Mi è capitato ieri, non volendo, di ascoltare due persone mentre si raccontavano ancora delle loro vacanze di Natale. Uno era stato in un luogo esotico, nei mari del sud, e l’altro, specularmente, tra gli inuit del Canada. Quello che mi ha colpito è però il fatto che i due, in realtà, non si rivolgevano domande interessate di come fosse davvero andata per l’amico la vacanza, come si fosse trovato lui e la famiglia, ma ognuno raccontava, a prescindere di quello che l’altro dicesse, quale fosse stata la sua esperienza in un crescendo di cose meravigliose accadute. ‘Sapessi che albergo! Cinque stelle lusso e poi per cosa? Ho pagato una bischerata…’ e l’altro, di rimando: ‘Scenari selvaggi, natura incontaminata, orsi che venivano mangiarti tra le mani, resort raffinati, mica quegli alberghetti cui siamo abituati in Europa…’ e via discorrendo. Insomma un ‘io, io…’ contrapposto a un altro ‘io, io…’. Non un colloquio tra conoscenti o amici, ma due monologhi spesso sovrapposti, un parlare disordinato a se stesso senza scambio di idee, opinioni, emozioni.
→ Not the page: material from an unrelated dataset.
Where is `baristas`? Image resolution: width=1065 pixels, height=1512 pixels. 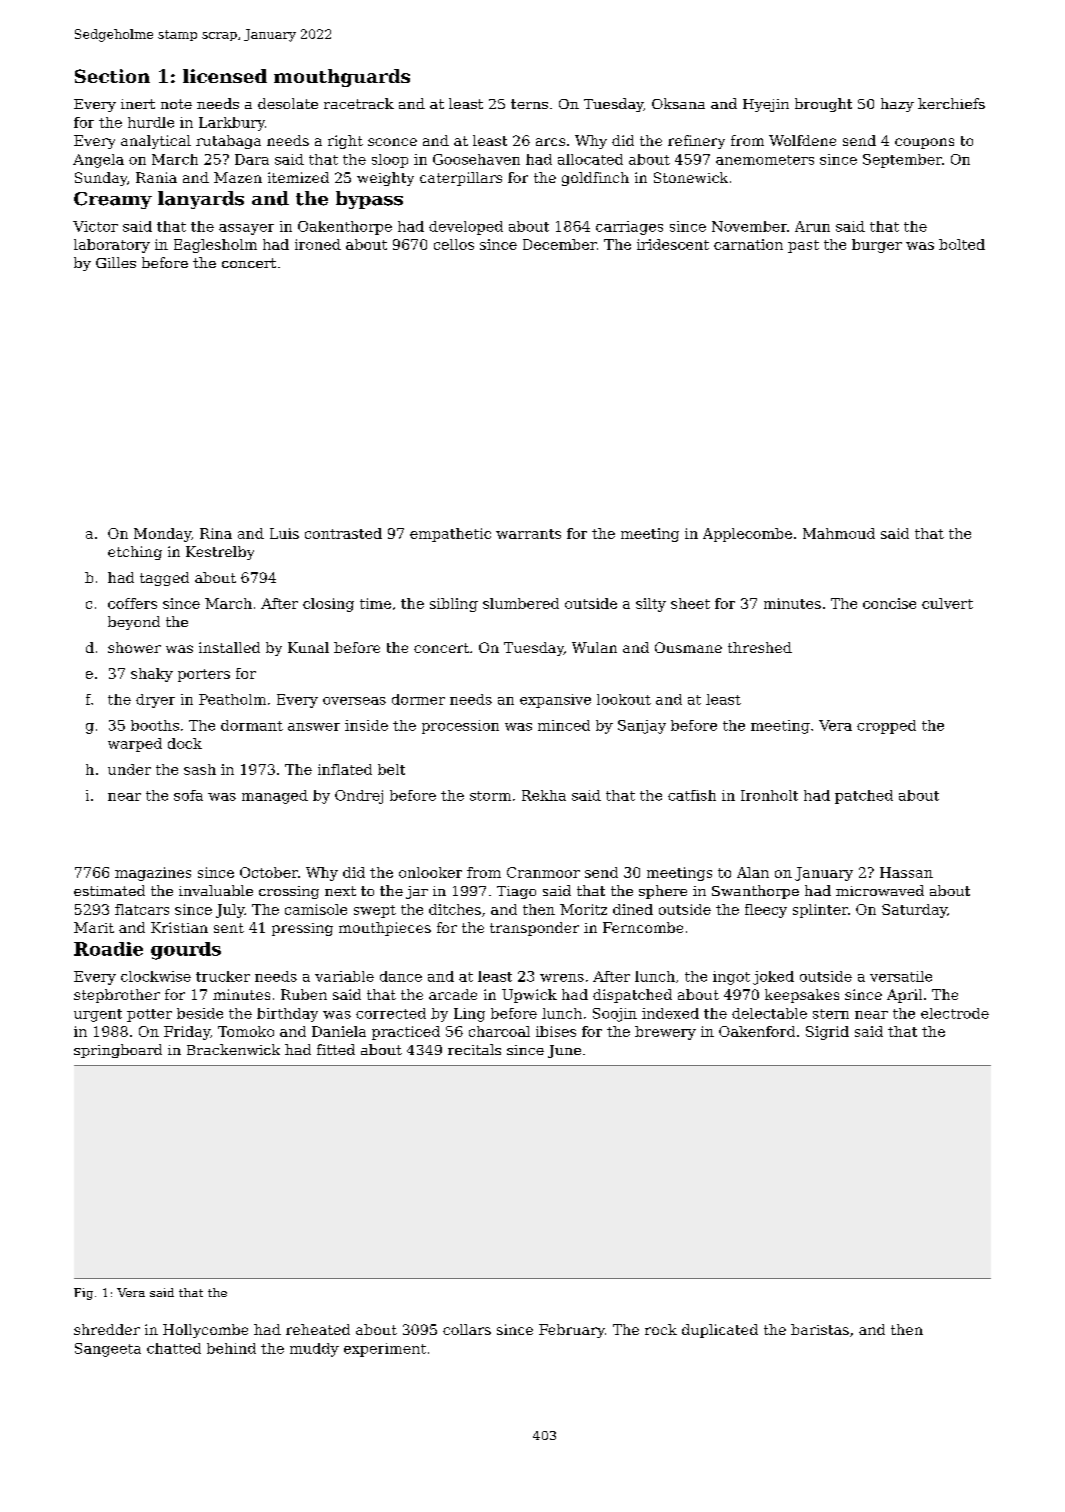 baristas is located at coordinates (820, 1329).
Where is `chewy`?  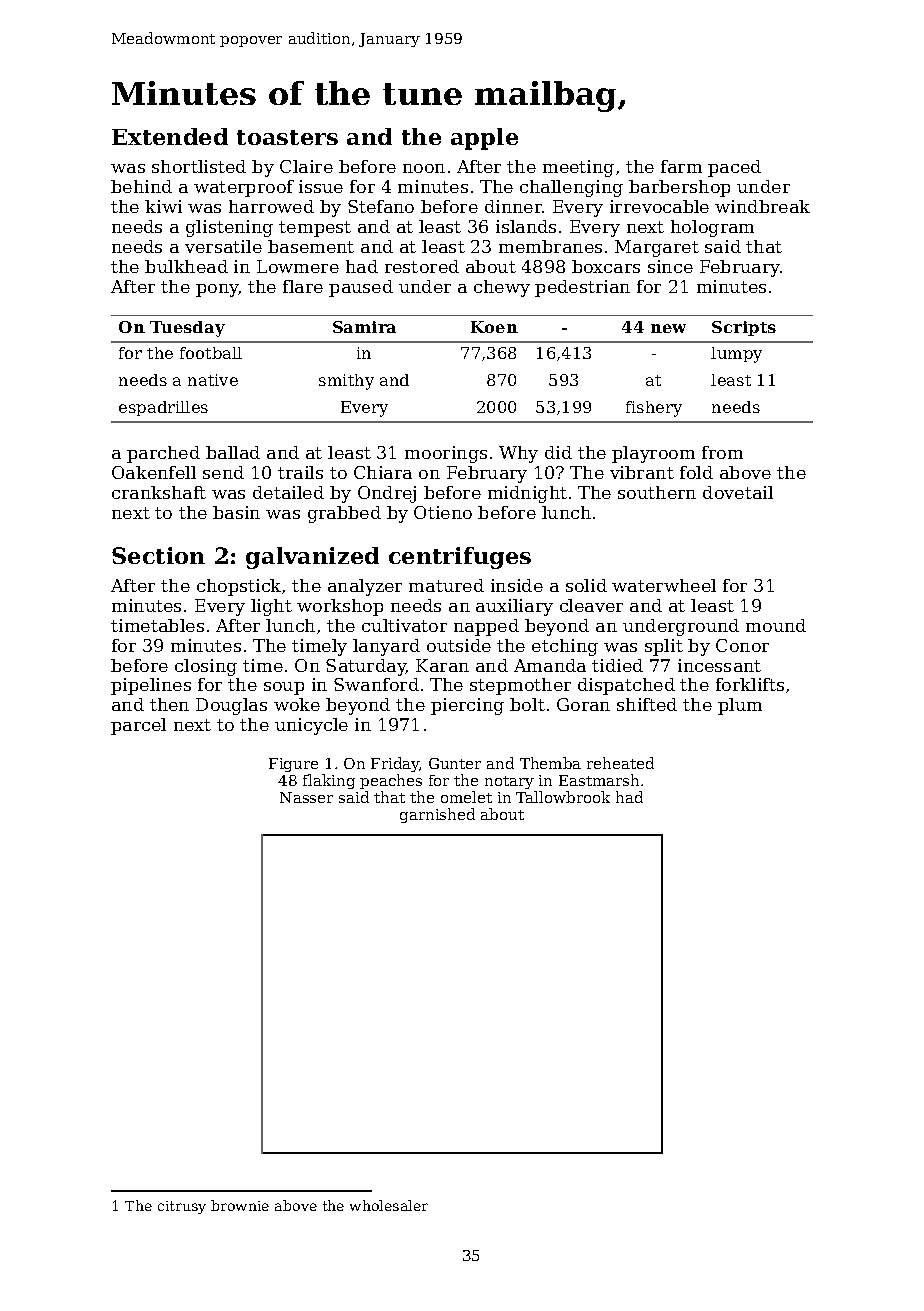 chewy is located at coordinates (502, 288).
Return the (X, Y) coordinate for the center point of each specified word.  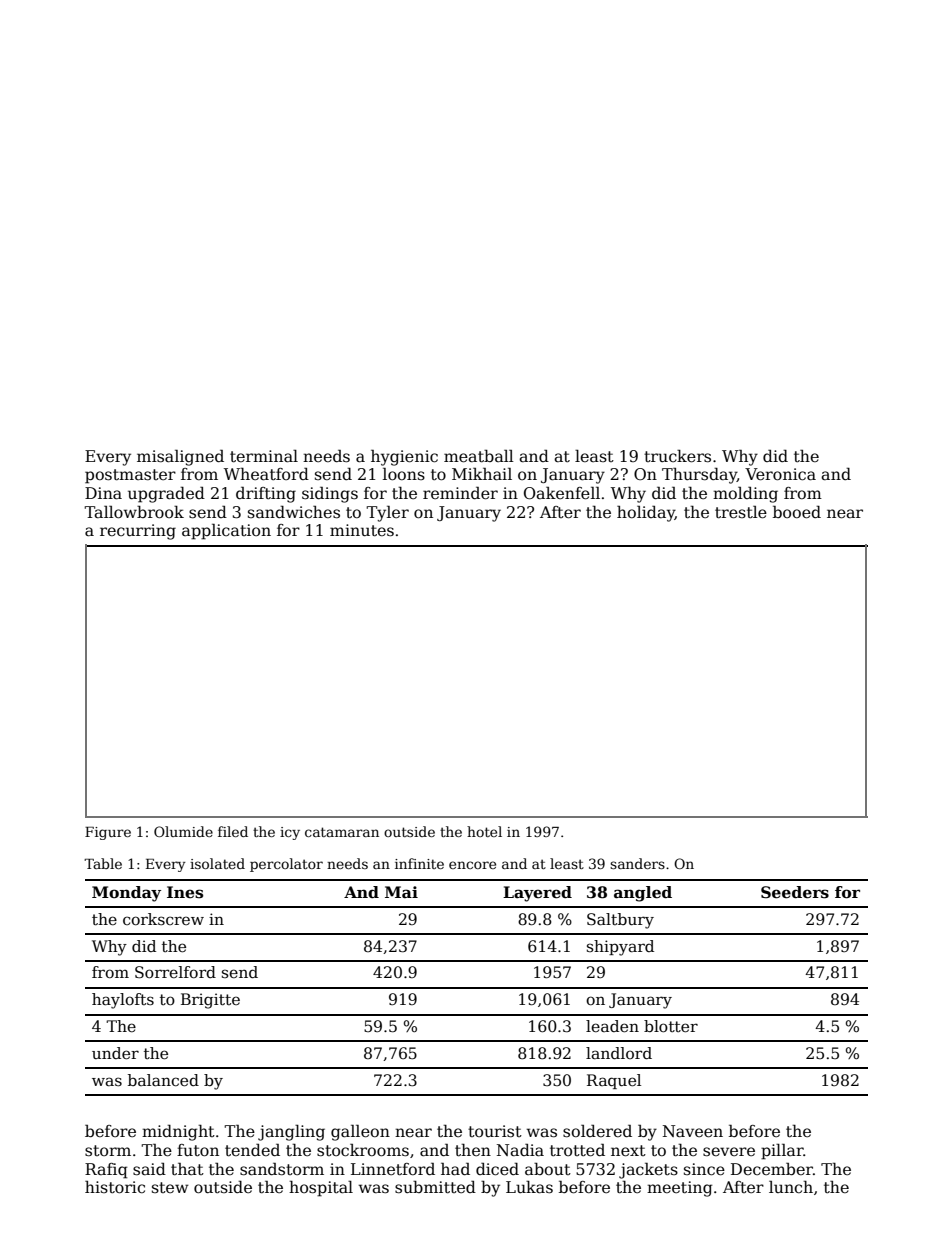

Non era la prima volta che assistevo a una scena del genere e diverse volte, lo confesso, è capitato anche a me. Allora ho capito: ci ascoltiamo senza essere più capaci di ascoltare. Siamo sordi agli altri, come se la nostra solitudine fosse molto più importante di quella degli altri. Ma sarà per questo che la politica dà il peggio di sé, soprattutto in questi giorni? Non sarà forse che, a prescindere dalle diversità delle idee, i nostri politici non sono più in grado di starsi a sentire?